Com a empresa em compasso de espera, a família vive dias de incerteza. Da fortuna que Melo recebeu, não sobrou quase nada. Primeiro, ele pagou empresários que o ajudaram quando quase quebrou em 2006. A maior parte foi para uma empresa de Sandra Oliveira, irmã do empresário Fábio Oliveira, da fabricante de laticínios Mococa: 190 milhões de reais, por uma fatia de cerca de 20% no Teuto.
Melo comprou uma casa em Miami, uma cobertura na Vila Nova Conceição, o bairro mais caro de São Paulo, e um jatinho Citation Sovereign, avaliado em 15 milhões de dólares. E arrematou a fazenda Piratininga, em sociedade com Marcelo Limírio Gonçalves, antigo dono do laboratório Neoquímica, e João de Queiroz Filho, maior acionista da empresa de bens de consumo Hypermarcas.
Com 130 000 hectares, a fazenda vale 300 milhões de reais (Melo tem 40%). Em 2012, ele teve de se desfazer de outras dezenas de milhões no divórcio com a segunda mulher, Flávia. No acordo, ela ganhou uma casa, uma fazenda e 100 milhões de reais — 35 milhões imediatamente e o restante quando vier a segunda parcela da Pfizer.
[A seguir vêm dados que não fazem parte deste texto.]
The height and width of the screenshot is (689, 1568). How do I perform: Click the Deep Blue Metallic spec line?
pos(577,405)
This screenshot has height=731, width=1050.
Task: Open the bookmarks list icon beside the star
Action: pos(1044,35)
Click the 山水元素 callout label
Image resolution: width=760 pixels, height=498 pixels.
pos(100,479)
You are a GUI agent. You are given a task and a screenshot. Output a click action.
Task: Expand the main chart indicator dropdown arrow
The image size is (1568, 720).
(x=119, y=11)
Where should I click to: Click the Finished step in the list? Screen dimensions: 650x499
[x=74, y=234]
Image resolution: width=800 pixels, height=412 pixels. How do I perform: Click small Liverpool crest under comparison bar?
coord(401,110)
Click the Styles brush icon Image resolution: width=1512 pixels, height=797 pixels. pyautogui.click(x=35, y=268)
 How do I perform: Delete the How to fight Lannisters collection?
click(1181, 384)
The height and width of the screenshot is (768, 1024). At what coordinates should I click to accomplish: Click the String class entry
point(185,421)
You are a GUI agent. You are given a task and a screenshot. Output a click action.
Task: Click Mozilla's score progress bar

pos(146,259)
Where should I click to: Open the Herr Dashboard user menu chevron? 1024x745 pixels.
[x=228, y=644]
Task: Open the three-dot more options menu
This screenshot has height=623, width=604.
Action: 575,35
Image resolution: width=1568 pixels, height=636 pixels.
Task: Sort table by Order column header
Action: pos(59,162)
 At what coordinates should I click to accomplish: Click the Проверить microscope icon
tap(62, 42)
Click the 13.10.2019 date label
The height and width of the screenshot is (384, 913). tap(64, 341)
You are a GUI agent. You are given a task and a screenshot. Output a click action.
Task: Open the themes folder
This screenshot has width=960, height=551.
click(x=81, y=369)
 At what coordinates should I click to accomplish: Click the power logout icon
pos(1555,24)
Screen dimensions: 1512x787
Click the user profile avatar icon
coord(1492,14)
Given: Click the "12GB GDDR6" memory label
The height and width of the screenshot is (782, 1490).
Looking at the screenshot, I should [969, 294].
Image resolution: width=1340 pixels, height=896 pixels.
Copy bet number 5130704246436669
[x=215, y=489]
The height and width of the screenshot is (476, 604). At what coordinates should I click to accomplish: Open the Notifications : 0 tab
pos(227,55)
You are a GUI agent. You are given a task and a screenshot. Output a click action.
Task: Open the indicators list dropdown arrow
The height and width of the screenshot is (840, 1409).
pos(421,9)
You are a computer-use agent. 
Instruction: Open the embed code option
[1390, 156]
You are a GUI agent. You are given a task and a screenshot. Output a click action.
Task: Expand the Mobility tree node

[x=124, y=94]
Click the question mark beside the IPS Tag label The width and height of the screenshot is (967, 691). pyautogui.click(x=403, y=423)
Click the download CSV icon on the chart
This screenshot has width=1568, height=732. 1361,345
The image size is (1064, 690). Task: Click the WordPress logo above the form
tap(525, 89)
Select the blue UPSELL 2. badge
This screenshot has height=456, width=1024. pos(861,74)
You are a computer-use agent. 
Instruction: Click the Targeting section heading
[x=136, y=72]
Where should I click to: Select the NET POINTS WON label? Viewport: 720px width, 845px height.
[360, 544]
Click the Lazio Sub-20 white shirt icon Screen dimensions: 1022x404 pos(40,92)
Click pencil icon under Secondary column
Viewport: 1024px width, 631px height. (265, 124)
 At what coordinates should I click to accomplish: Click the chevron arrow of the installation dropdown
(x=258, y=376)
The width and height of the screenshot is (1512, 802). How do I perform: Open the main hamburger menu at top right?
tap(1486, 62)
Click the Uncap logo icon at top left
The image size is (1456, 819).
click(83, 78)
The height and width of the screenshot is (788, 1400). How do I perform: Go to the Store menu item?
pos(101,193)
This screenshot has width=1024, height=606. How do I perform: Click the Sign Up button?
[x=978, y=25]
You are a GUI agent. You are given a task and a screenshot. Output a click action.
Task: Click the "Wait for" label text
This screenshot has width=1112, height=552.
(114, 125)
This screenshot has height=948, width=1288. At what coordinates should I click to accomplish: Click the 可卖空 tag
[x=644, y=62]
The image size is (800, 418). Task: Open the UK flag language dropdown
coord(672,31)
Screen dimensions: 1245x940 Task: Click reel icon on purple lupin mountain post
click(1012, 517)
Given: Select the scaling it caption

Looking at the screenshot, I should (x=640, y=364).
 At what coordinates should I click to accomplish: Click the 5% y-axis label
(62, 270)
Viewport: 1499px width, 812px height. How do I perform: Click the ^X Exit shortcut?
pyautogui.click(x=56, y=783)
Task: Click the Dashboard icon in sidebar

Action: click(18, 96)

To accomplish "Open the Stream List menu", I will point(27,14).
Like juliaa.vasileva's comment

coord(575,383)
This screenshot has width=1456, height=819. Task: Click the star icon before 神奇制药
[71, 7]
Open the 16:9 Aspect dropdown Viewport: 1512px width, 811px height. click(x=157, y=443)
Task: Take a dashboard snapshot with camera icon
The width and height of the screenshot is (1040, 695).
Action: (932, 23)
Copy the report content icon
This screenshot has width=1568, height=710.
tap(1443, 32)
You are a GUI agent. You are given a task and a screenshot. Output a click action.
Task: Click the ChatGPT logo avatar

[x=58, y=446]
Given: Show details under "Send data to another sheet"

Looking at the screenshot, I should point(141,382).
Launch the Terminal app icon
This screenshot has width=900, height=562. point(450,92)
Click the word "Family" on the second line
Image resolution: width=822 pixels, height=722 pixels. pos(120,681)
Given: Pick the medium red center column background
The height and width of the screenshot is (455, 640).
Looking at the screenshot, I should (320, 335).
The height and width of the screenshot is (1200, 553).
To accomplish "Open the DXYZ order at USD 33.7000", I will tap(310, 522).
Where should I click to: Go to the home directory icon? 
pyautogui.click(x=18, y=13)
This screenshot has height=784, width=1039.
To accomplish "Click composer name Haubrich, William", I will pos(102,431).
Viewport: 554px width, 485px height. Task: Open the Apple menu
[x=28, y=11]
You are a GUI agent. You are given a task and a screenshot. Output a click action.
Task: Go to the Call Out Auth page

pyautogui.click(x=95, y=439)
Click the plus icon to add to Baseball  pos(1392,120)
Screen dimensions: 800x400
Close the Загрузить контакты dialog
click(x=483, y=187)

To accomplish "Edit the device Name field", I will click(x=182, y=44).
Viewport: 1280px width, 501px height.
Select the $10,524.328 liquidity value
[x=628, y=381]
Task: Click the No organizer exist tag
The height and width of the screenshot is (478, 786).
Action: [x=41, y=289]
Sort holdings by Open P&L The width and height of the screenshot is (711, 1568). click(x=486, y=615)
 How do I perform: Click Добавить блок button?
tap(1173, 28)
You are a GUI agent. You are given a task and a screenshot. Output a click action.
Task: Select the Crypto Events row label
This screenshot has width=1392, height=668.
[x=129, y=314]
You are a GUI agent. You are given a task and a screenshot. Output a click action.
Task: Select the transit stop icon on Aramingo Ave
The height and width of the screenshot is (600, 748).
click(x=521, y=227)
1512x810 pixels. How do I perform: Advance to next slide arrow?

Flávia e a família Melo não deram entrevista. Há mais. Melo deveria pagar em dezembro uma parcela de 20 milhões de reais pela fazenda e havia encomendado um segundo jatinho, um Challenger de 40 milhões de dólares. “Ele dizia que, a prazo, comprava até urubu”, diz Fábio Oliveira, seu ex-sócio. A encomenda do jatinho foi cancelada e a família aguarda a partilha dos bens, que pode demorar até dois anos.
Se depender da Pfizer, o cofre dos Melo pode demorar a encher. Desde que assinou o acordo com o Teuto, a multinacional mudou a estratégia global. Está avaliando uma separação dos negócios de genéricos para priorizar a inovação. Os estudos sobre a viabilidade da operação ficam prontos em 2016.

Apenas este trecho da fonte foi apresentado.